Again, the significant point is that the insured must offer evidence of every material term, or the claim fails. In the present case, we hold that Sanstorm's failure to offer probative evidence of the type of coverage afforded under the policy warranted summary judgment for Hartford.

V

Conclusion

Sanstorm was given a full opportunity to prove the existence and terms of the alleged insurance policy, but it failed to present a genuine issue of fact as to the material terms. The district court's grant of summary judgment for Hartford is therefore

AFFIRMED.

 *

This disposition is not appropriate for publication and may not be cited to or by the courts of this circuit except as provided by Ninth Circuit Rule 36-3

 1

Hartford argues that Buck's deposition and interrogatory responses would be inadmissible at trial, and thus cannot be considered in passing on the propriety of summary judgment. It is true that, in general, only admissible evidence may be considered by a trial court in granting summary judgment. Hollingsworth Solderless Terminal Co. v. Turley, 622 F.2d 1324, 1335 n. 9 (9th Cir. 1980). In this case, however, we need not determine whether the evidence would have been admissible because such an inquiry would have no bearing on the outcome. Even assuming all of Sanstorm's evidence was properly before the district court, we conclude that Sanstorm did not raise a triable issue of fact

 2

The standard form was attached as an exhibit to the declaration of Manfried H. Stucki, one of Sanstorm's attorneys

 3

Under California law, "when the terms of an insurance policy are clear and unambiguous, the interpretation of the policy is an issue of law which may be resolved by summary judgment." Rogers, 218 Cal. App. 3d at 1136. If the terms are ambiguous or uncertain, however, "it is the duty of the trial court to construe [the policy only] after the parties are given a full opportunity to produce evidence of the facts, circumstances and conditions surrounding its execution as well as the conduct of the parties to the contract." Id. Interpretation of an ambiguous policy is a question of fact inappropriate for summary judgment. Id. at 1136-37 (quoting Walter E. Heller Western Inc. v. Tecrim Corp., 196 Cal. App. 3d 149, 158 (1987))

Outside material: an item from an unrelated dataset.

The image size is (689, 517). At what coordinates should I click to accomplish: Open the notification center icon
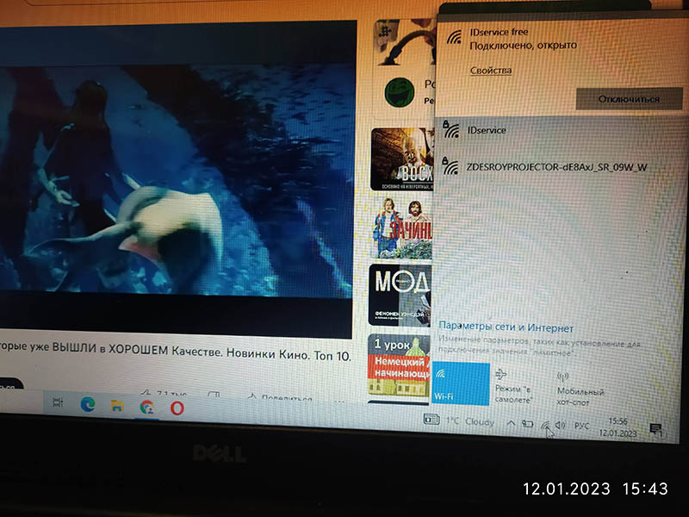click(x=655, y=427)
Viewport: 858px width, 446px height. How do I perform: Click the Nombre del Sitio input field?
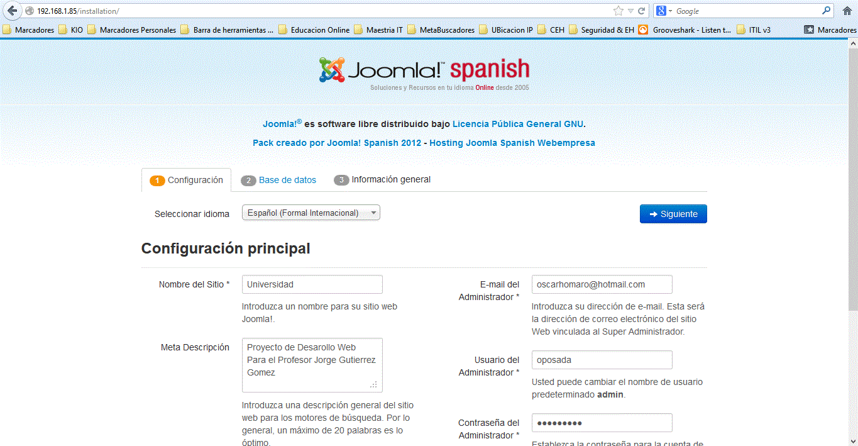(x=312, y=284)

In Rogers, the court found the insurance policy was ambiguous and uncertain "for the simple reason that there are no copies of the policy in the record." Rogers, 218 Cal. App. 3d at 1137. Such is the case here. As a result, we could not "interpret" the disputed term, as such an exercise would be inappropriate at the summary judgment stage. Rather, our task is to determine whether Sanstorm has raised a triable issue as to the existence of the disputed term. In Rogers, the parties agreed that there was a term in the contract which governed the period of coverage. Here there has been no such agreement; Hartford continues to argue that no policy ever existed.